There isn’t a clear catalyst behind this purge. It seems to be a combination of inflation fears making a comeback and some market participants moving higher along the value spectrum, cutting their exposure to anything with a stretched valuation, XM investment analyst Marios Hadjikyriacos told Reuters.

Meanwhile, U.S. Treasury yields advanced and the dollar, while inching up on Wednesday, traded near the lowest levels of 2021.

Investors now await U.S. inflation data for April, including the Consumer Price Index (CPI), due to be released later in the day alongside U.S. government debt sales. They are also bracing for the possibility that both events combined could trigger another bond selloff.

The data is forecast to show that inflation accelerated in April, with the lockdowns in 2020 as COVID-19 spread globally expected to amplify the year-on-year (YOY) figure.

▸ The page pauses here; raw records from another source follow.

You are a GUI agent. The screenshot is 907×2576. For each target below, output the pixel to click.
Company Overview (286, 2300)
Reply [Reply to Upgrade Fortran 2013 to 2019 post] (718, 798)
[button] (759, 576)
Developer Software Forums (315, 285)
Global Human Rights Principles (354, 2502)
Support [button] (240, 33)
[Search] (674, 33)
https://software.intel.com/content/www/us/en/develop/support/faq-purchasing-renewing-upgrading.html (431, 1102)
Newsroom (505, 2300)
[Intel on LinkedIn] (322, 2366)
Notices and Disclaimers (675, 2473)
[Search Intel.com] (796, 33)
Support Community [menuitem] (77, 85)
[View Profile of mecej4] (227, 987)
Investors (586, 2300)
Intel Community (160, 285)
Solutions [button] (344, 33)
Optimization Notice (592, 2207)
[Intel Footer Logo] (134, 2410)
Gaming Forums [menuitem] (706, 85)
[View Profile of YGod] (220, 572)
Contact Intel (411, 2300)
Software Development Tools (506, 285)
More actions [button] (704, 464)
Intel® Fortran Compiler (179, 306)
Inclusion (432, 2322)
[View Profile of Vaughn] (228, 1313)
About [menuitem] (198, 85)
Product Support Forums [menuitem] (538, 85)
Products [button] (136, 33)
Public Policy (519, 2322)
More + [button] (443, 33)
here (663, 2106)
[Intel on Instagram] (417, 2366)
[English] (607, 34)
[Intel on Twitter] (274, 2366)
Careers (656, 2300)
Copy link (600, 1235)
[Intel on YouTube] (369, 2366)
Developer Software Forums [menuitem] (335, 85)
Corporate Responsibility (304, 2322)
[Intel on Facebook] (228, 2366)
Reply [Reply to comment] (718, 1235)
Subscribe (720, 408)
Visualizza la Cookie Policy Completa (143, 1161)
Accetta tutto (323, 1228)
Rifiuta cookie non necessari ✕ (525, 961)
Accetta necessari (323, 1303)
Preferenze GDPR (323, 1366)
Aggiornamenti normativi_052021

The debate on whether the data will force the U.S. Federal Reserve to tighten its current dovish policy sooner than expected also continues. A slew of Fed officials has reiterated that the U.S. economic recovery, while on the right track, is not far enough and it is still too early to pull back the monetary support currently in place.

It’s all about inflation expectations, TD Securities global head of rates strategy Priya Misra told Bloomberg, adding that if the CPI indicates that inflation is likely to be higher for a while, I think the taper discussion will come back into the forefront and then we can get a bigger interest rate move.